Sudan: The right terms for a wrong engagement
Sudan: The right terms for a wrong engagement
What’s Left of Sudan After a Year At War?
What’s Left of Sudan After a Year At War?
Op-Ed / Africa 2 minutes

Sudan: The right terms for a wrong engagement

The EU is wrong to be sending observers to Sudan's sham elections. The EU's challenge now is to retain some credibility.

The decision by the EU's foreign policy chief, Catherine Ashton, to send an EU observation mission to monitor Sudan's elections in April this year is a triumph of hope over experience. Observers will not prevent the ruling National Congress Party from rigging the process, and, worse, their presence risks legitimising a regime headed by an indicted war criminal, Omar al-Bashir.

Ideally, these polls would be delayed to improve the electoral environment, particularly in the north. But with the key political parties determined to press ahead and international partners unwilling or unable to stop them, EU observers should at least understand what they are walking into.

First, they have to realise they will not deter massive electoral fraud, since so much cheating has already taken place. The electoral laws favour Bashir's party, which manipulated last year's census to inflate the number of constituencies supporting it and engineered voter registration in Darfur so that only a fraction of that war-ravaged region's three million displaced people will be able to cast a ballot. The National Electoral Commission and state electoral committees, all of which are dominated by Bashir's party, have also drawn districts throughout northern Sudan that empower Arabs loyal to the party and exclude tribes that have borne the brunt of Khartoum's brutality.

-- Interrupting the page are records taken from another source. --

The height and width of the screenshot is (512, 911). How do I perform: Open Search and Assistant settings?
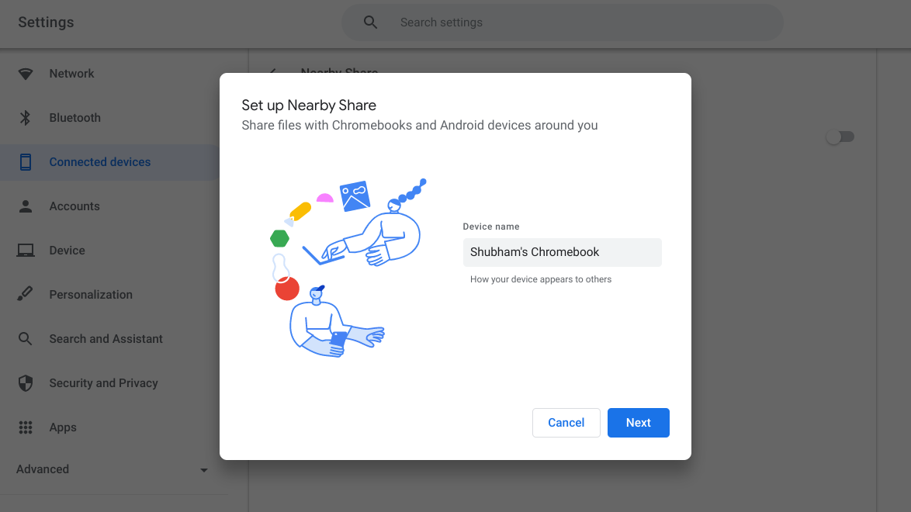106,338
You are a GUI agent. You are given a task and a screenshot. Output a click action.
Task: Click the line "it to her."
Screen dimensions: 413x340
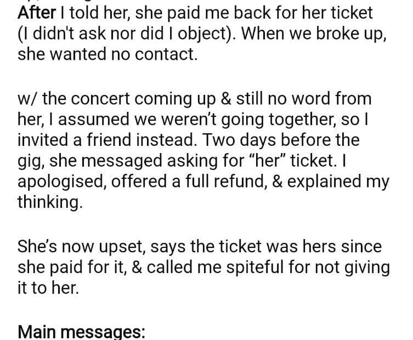pyautogui.click(x=48, y=288)
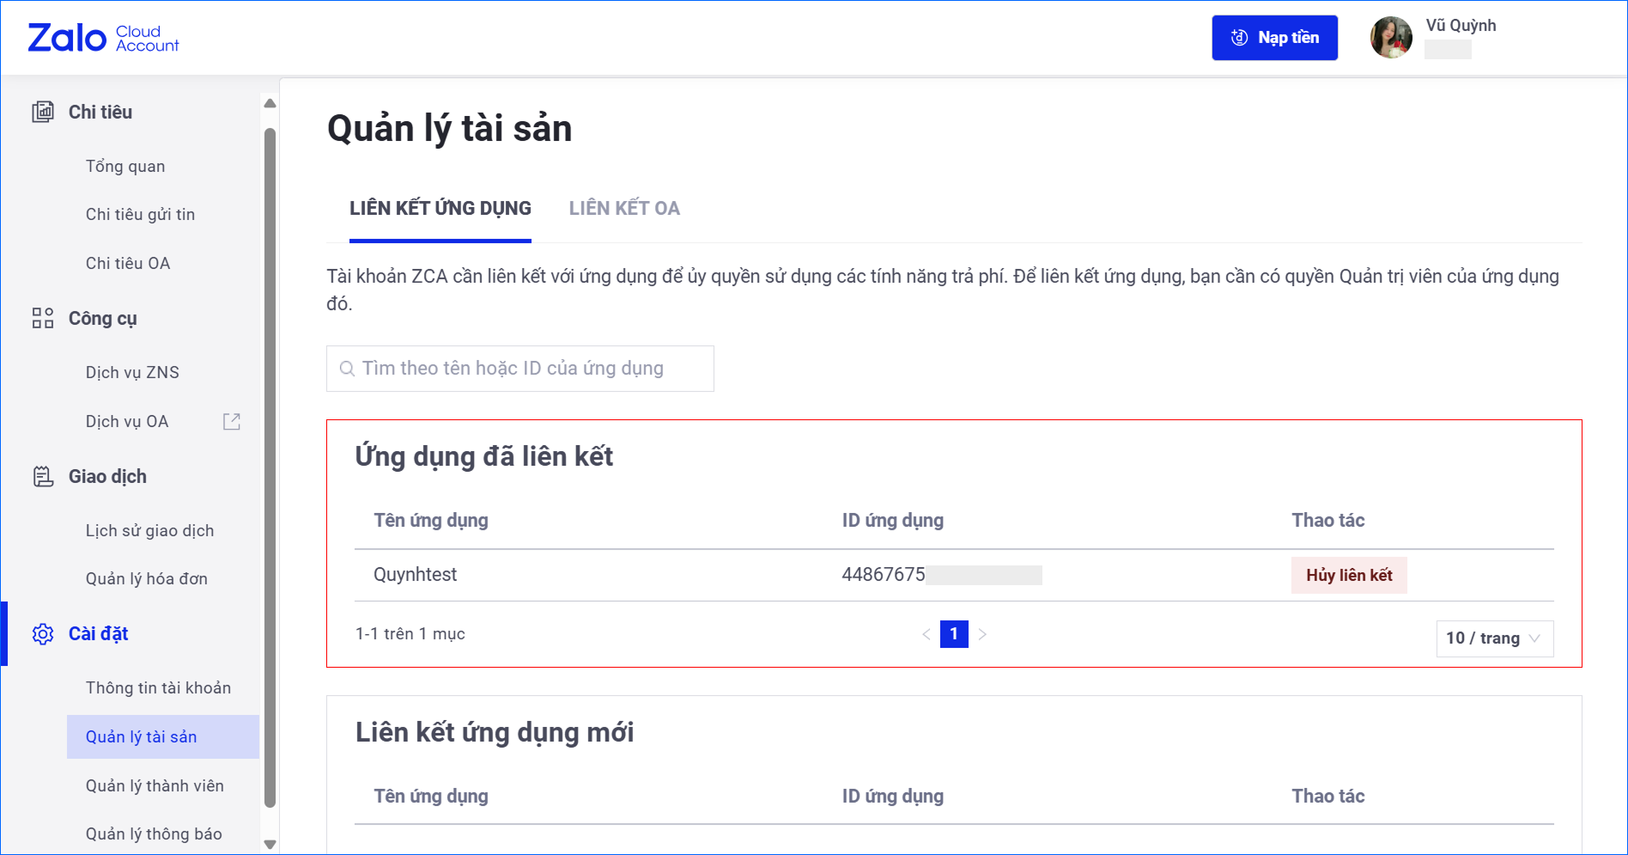The width and height of the screenshot is (1628, 855).
Task: Click the Cài đặt gear icon
Action: point(43,634)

The observer mission will struggle to detect new fraud. A group of about 100 EU observers scattered around the largest country in Africa is destined to fail. Insecurity and lack of infrastructure will prevent them from reaching many areas, but even where they can be deployed, observers unable to speak Arabic or other Sudanese languages and with no prior experience in the country will be easily outsmarted by Bashir's National Congress Party. A handful of foreign monitors is no match for a sophisticated machinery of control over a local administration that is well-practised in using intimidation and violence against its opponents.

The European Commission's foreign policy credibility is very much on the line here. So is Ashton's. Having chosen to send observers to do an almost impossible task, the EU now has to make the best of a bad decision. Appointing a strong head of mission with experience of observing difficult elections would be a start, but the EU also then has to defend the independence of that mission. There will be pressure from outside and from within for observers to pull punches and overlook the glaring flaws in the election process. This must be firmly resisted.

The key moment will come when the mission has to formally assess the elections according to international standards and domestic law, delivering a rapid verdict on the election's credibility. A well-researched statement grounded in fact can calm post-election tensions or boost credible claims of malpractice, increasing pressure for such complaints to be addressed fairly. But a statement based only on a limited knowledge of the situation risks whitewashing a flawed process. In Sudan, that would mean endorsing the inevitable re-election of Bashir and further undermining the stability of the country.

In both its statement and its subsequent more detailed report, the EU observation mission will have to give a blunt assessment of all the election's flaws. It should not simply focus on the polling irregularities. Observers will have to condemn the skewed playing-field and the National Congress Party's manipulation of population data, districting and voter registration. Given draconian security laws and restrictions on the rights of Darfuri voters, EU observers should look beyond technical issues and denounce the repressive environment in which this election is being held.

And if Sudan's opposition parties ultimately reject the rules set by Khartoum and decide to boycott the elections, the EU should immediately suspend its operation and demand a review of the electoral environment.

Sending this observer mission was the wrong decision. But now that it is going ahead, it must at least avoid undermining the EU's credibility internationally, and further destabilising an already shaky Sudan.